═══ MATERIAL FOR THIS TASK ═══

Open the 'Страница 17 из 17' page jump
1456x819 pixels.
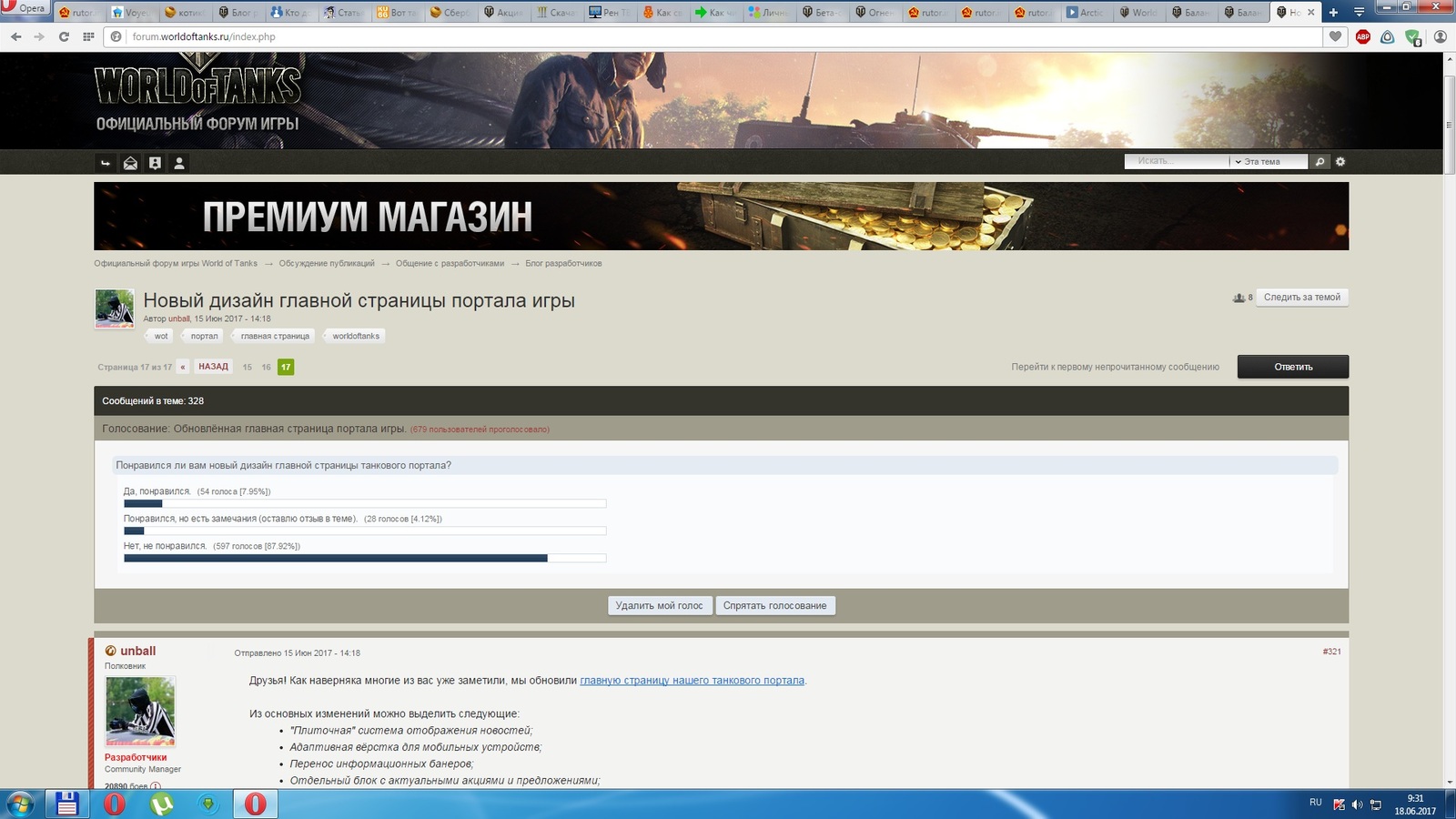click(x=135, y=368)
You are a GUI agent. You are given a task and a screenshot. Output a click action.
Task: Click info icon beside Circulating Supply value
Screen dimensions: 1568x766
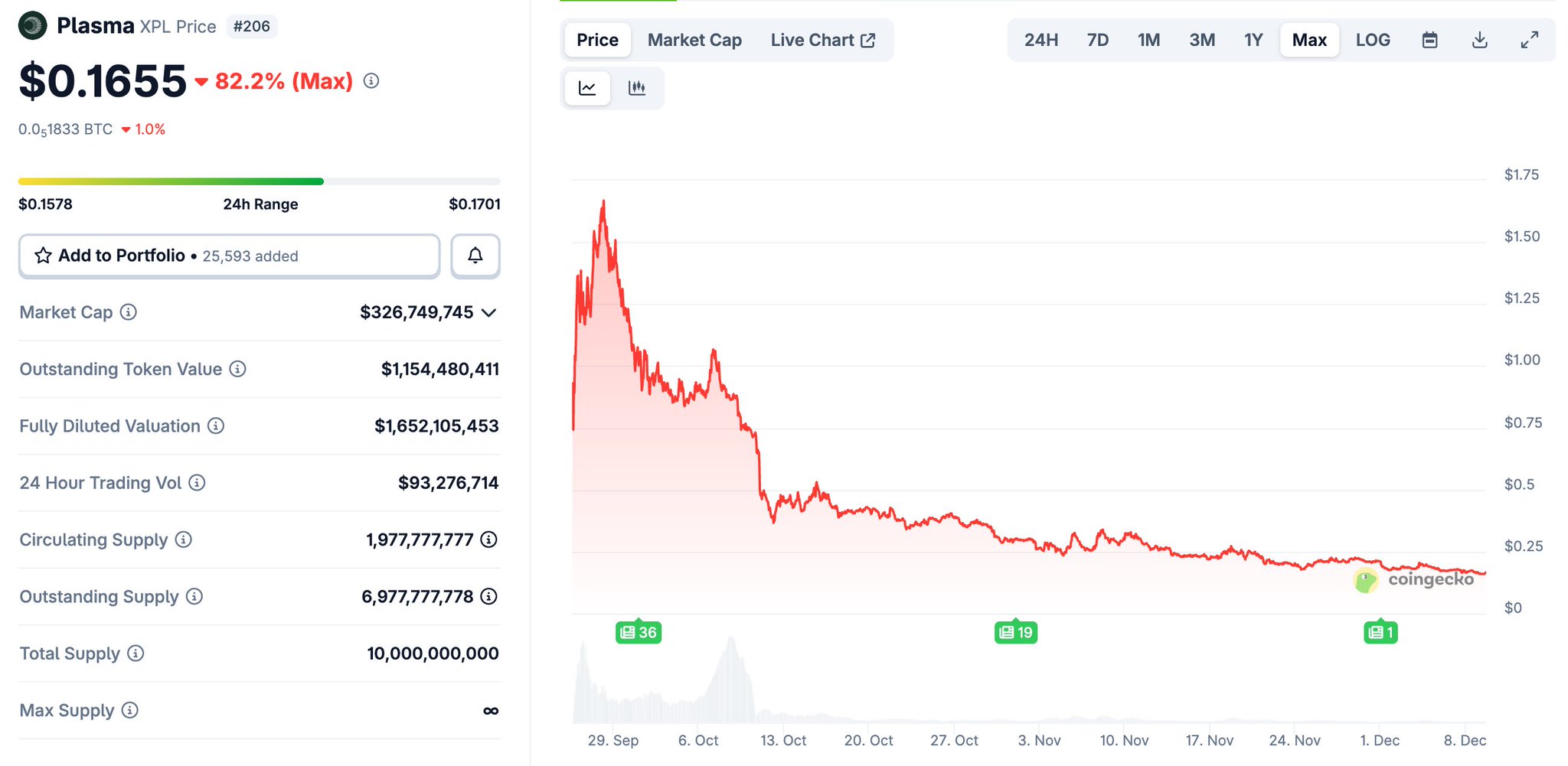(x=488, y=539)
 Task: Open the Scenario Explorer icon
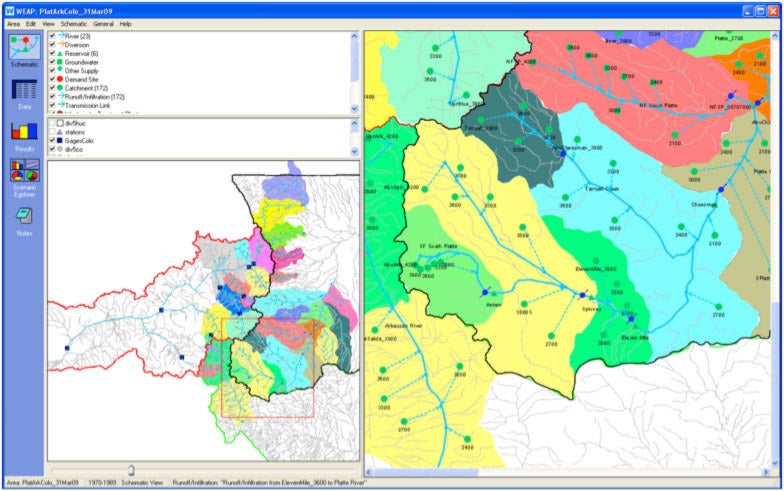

═══

# WHAT IS BEING ASKED:
Set down exactly, from the line that contains "You are a GUI" through the last line of the data, each line as it stands, and leave the pictures out.

# WRITTEN ANSWER:
You are a GUI agent. You are given a task and a screenshot. Output a click action.
Task: Click info icon beside Circulating Supply value
Screen dimensions: 1568x766
(x=488, y=539)
 Task: Open the Scenario Explorer icon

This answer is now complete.